You may want to nuance the application of this style because "letting nature take its course" may not be recommended in cases of significant and confirmed learning deficits. cheers Doncorto 21:30, 7 April 2010 (UTC) —Preceding unsigned comment added by Doncorto (talkcontribs)

The article does say that SP makes recommendations and has goals, so it is not what Diana Baumrind would call "neglectful". If you think this needs explicit words, please feel free to add them. -- Rixs (talk) 09:12, 10 April 2010 (UTC)[reply]

Article is POV

This article is clearly not neutral, as it cherry-picks it's evidence from virtually one source and seems to propose Slow Parenting as a verified superior method of parenting, something that is not supported by the quality or quantity of it's sources. It could also use a criticism section of the article, as a parent engaging in Slow Parenting could be also described as a "Strict Parent". While on the surface it appears that a parent using this method is allowing more freedom for their children, they're actually being highly restrictive and imposing their own beliefs (television is harmful to their child's psychological development, expensive gifts are unnecessary, complex toys are not needed, etc) on their children.

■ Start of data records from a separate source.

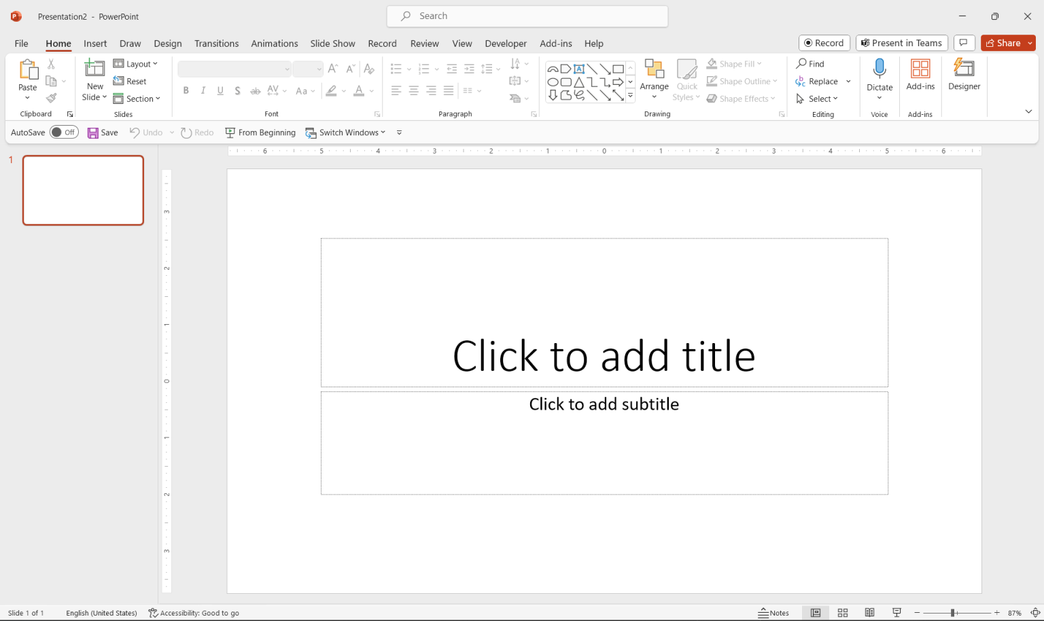Image resolution: width=1044 pixels, height=621 pixels.
Task: Open the Switch Windows dropdown
Action: click(383, 132)
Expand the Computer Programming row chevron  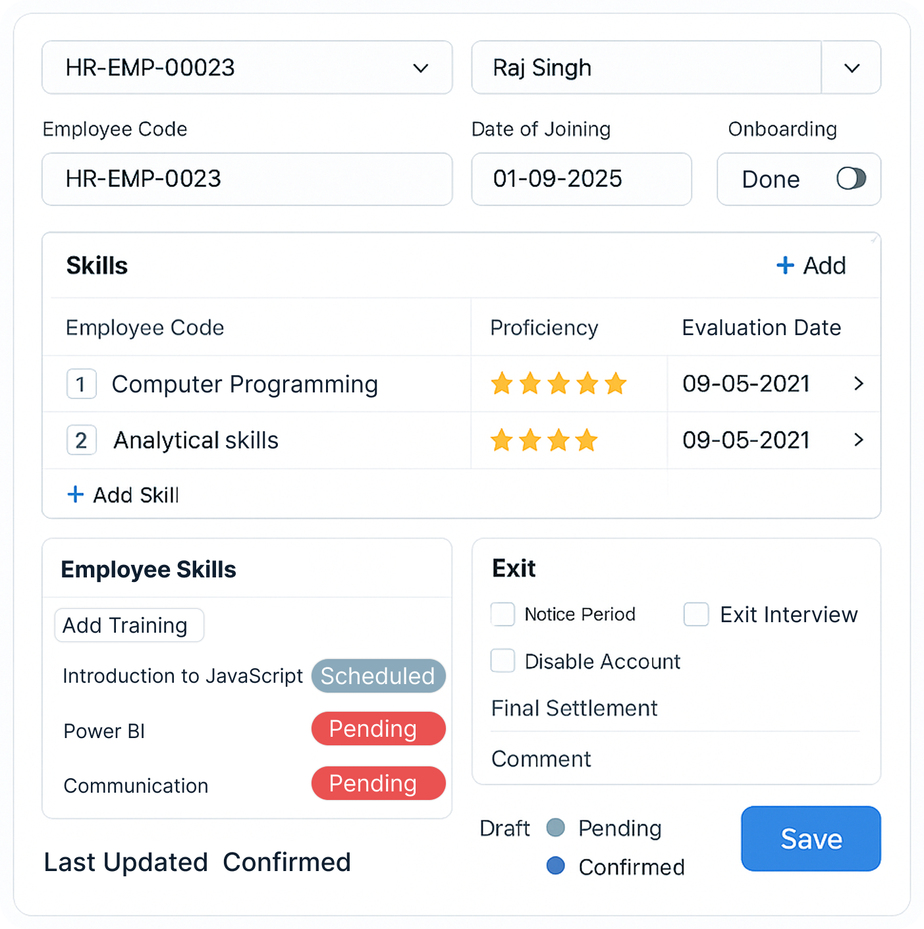click(858, 383)
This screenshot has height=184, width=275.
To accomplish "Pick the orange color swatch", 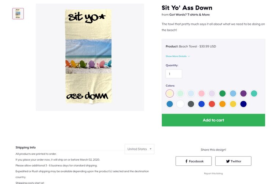I will coord(222,104).
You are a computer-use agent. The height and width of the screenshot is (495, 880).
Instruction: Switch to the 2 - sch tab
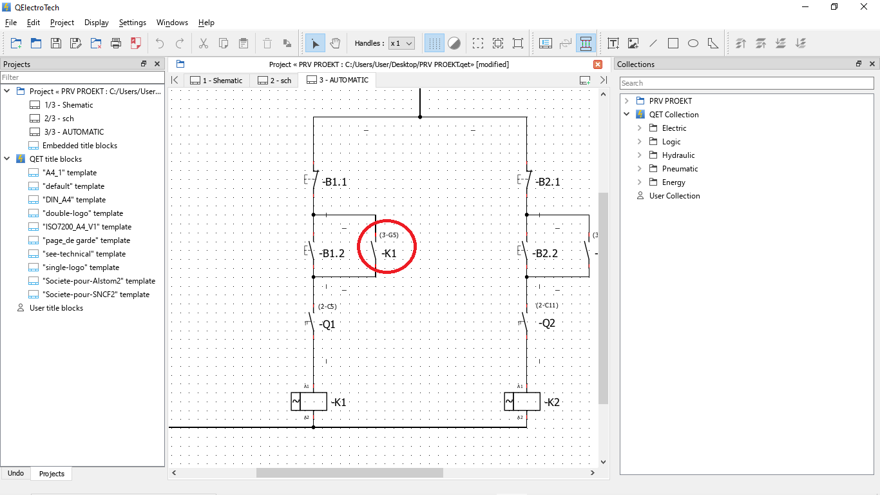274,81
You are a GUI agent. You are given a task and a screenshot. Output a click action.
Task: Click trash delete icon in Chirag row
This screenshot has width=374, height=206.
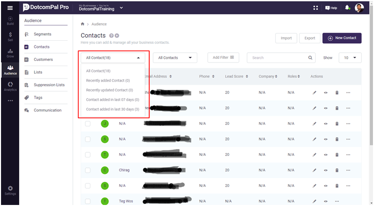337,170
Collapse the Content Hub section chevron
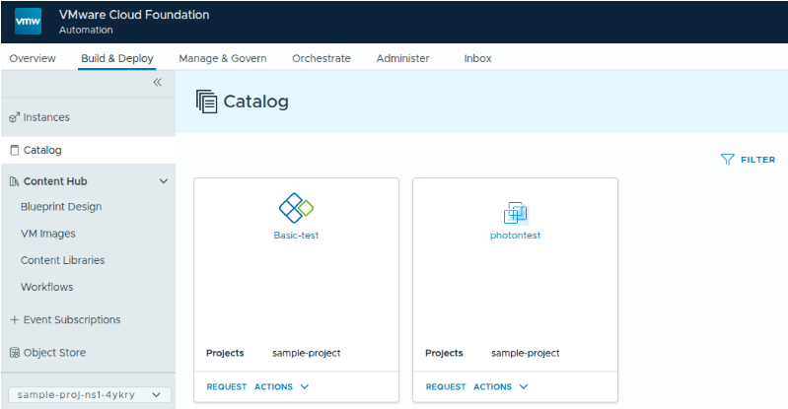The height and width of the screenshot is (409, 788). coord(163,181)
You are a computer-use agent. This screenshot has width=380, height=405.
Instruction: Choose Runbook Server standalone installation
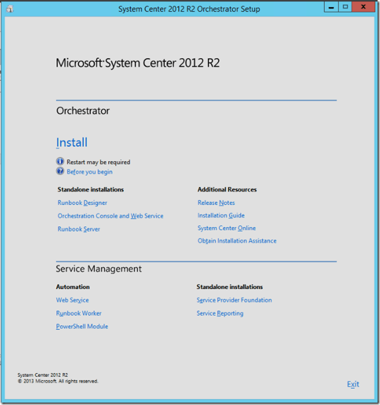coord(79,229)
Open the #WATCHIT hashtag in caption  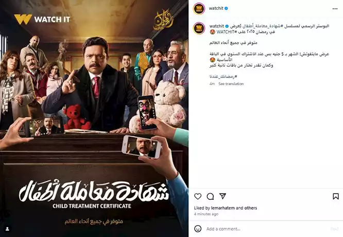227,32
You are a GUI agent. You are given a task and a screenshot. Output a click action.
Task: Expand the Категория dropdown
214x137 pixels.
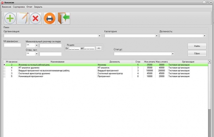pos(156,36)
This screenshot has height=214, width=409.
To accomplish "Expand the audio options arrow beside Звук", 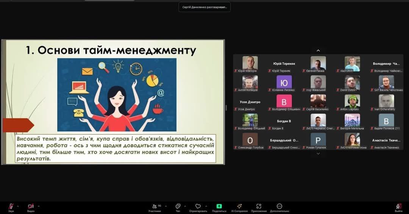I will [x=18, y=206].
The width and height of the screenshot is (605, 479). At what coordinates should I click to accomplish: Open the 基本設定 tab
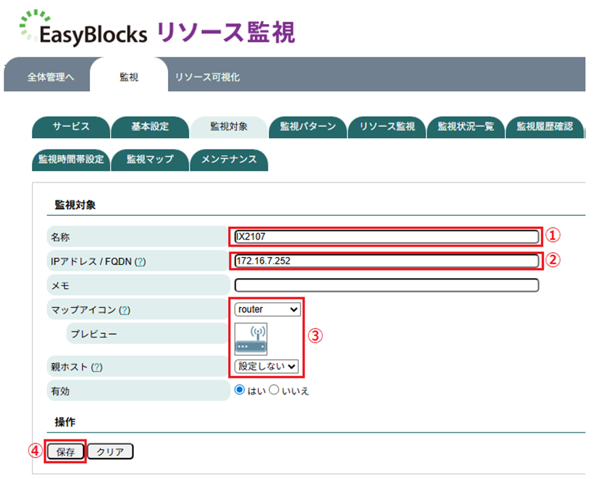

Such restrictions may better harbor the creative development of a child, but could have harmful social repercussions amongst other children, who do not understand why the child is not allowed to watch TV, doesn't possess new toys, etc, etc. I'm not saying the entire concept is incorrect, but this article definitely needs some higher-quality (meaning neutral) sources. 174.112.7.16 (talk) 15:05, 17 July 2011 (UTC)[reply]

Fair enough. Please add such material. Although to an extent it's responding to the established status quo. Finding a good neutral source that considers why things are the way they currently are, is always hard. Rixs (talk) 19:44, 15 October 2013 (UTC)[reply]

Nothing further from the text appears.